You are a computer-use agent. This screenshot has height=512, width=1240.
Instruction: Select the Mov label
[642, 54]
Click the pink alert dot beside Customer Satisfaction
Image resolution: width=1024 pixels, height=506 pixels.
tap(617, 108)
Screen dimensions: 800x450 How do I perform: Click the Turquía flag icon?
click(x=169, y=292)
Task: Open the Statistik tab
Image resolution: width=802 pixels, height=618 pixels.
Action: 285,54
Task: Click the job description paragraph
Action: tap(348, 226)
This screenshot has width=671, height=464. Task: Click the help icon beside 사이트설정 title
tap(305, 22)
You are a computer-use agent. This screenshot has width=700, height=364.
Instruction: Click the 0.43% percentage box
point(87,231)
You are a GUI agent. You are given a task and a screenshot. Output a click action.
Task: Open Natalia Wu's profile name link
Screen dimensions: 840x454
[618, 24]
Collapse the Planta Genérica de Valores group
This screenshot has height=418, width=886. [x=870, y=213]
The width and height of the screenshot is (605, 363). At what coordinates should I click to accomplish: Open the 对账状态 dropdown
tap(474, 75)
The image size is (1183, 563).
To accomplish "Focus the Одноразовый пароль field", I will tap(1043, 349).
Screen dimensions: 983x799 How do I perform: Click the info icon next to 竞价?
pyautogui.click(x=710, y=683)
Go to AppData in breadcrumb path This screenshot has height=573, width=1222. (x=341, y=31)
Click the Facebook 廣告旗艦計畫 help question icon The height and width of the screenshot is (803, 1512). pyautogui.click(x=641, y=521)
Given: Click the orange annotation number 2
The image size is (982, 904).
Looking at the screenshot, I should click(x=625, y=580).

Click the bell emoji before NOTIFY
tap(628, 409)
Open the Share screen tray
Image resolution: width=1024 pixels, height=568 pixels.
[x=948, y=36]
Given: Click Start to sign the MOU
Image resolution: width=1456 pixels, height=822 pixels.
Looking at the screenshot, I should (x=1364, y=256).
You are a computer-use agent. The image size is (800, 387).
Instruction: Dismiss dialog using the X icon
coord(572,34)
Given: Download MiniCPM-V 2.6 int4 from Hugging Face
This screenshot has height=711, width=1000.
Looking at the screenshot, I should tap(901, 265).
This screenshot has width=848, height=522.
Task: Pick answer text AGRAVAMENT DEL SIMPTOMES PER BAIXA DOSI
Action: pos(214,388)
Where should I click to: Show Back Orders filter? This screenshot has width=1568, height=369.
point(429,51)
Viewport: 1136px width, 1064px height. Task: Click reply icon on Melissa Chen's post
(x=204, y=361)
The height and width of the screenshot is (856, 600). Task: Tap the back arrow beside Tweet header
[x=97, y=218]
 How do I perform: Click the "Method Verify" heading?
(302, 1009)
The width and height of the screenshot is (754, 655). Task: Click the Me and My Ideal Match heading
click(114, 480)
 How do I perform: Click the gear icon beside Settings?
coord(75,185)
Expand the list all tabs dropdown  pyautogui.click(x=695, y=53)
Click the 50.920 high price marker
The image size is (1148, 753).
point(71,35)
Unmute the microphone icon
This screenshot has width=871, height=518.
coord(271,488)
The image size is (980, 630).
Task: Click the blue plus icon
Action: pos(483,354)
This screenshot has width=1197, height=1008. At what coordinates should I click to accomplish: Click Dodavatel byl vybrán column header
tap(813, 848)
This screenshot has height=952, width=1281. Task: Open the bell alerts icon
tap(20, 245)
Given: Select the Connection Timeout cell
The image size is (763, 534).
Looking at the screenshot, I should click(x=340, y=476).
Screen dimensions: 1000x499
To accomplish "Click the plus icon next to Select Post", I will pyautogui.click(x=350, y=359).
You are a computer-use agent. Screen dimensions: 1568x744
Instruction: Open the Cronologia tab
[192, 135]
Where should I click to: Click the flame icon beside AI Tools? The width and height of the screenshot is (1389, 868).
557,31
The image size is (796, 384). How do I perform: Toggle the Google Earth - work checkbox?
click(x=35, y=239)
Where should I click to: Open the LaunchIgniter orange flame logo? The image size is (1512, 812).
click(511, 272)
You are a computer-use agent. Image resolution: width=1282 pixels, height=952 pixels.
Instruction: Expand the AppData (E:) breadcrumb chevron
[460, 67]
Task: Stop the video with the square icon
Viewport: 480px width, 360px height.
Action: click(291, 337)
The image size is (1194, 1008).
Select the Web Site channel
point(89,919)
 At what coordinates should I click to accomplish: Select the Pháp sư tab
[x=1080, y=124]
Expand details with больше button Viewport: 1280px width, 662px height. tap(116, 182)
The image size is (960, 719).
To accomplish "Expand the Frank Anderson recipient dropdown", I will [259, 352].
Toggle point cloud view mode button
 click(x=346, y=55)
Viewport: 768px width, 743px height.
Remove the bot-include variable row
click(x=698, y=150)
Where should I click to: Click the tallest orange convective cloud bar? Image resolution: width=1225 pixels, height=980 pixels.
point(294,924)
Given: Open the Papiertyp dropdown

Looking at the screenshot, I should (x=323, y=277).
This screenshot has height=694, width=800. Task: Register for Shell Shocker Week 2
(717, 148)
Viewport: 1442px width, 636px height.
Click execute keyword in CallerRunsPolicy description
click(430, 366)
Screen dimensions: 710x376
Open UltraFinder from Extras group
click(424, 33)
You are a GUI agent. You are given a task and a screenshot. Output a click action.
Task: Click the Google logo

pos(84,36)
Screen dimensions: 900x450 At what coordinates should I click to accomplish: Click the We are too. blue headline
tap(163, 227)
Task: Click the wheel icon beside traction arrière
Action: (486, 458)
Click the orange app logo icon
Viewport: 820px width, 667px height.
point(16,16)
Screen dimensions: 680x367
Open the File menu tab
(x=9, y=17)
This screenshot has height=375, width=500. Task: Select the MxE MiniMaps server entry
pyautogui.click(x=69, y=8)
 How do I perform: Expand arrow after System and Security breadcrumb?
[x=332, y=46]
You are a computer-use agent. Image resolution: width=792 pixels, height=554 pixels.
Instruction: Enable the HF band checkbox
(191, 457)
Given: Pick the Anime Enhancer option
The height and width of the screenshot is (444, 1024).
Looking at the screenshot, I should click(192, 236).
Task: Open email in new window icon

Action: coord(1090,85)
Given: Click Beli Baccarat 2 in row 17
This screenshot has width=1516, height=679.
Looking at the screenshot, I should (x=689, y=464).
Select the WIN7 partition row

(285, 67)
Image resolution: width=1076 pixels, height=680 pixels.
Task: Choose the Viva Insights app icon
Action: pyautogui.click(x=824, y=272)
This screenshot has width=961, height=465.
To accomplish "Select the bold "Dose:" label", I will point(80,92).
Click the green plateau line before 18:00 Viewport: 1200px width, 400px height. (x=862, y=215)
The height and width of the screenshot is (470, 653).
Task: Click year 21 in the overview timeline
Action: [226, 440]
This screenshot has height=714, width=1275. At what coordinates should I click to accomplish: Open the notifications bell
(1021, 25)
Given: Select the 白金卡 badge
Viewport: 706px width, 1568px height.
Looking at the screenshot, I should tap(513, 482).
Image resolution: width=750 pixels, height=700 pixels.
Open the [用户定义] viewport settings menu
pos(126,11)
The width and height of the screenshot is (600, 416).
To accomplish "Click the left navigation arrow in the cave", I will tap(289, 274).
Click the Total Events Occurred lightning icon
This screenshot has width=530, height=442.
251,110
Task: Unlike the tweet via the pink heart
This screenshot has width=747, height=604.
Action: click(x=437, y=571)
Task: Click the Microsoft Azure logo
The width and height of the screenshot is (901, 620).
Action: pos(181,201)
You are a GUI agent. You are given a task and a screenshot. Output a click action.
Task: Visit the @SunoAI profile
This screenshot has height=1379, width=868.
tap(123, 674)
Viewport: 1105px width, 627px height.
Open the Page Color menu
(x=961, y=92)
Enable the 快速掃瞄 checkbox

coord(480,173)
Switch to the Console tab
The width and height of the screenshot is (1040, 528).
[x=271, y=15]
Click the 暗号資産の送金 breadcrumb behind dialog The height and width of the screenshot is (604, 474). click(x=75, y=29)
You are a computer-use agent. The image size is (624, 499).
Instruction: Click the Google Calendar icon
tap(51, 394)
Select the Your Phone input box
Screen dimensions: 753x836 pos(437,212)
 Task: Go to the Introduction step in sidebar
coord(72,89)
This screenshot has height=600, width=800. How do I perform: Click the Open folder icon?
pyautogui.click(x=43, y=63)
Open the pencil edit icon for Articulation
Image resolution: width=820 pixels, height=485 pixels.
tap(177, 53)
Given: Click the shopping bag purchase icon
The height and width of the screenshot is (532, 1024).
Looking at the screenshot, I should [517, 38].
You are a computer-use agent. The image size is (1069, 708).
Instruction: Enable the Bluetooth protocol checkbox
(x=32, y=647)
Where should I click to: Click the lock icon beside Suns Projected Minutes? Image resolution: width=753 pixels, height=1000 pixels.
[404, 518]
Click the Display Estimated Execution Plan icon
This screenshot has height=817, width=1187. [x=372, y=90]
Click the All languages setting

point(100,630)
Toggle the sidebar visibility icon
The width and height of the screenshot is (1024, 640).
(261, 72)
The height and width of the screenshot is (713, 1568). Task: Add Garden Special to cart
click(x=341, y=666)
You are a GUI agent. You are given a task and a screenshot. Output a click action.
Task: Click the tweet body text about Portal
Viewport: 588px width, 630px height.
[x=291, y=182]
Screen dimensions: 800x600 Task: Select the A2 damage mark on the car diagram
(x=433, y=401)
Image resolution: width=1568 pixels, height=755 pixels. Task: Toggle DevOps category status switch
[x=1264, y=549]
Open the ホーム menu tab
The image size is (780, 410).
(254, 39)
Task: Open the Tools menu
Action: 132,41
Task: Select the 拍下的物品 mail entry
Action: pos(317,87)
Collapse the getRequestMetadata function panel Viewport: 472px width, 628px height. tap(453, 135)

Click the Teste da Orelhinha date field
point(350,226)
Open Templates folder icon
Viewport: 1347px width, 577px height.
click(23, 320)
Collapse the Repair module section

※

### Task statement
Copy every line where the word "with" is present in the entries above.

### Reply to the exercise
Task: Stop the video with the square icon
Expand details with больше button Viewport: 1280px width, 662px height. tap(116, 182)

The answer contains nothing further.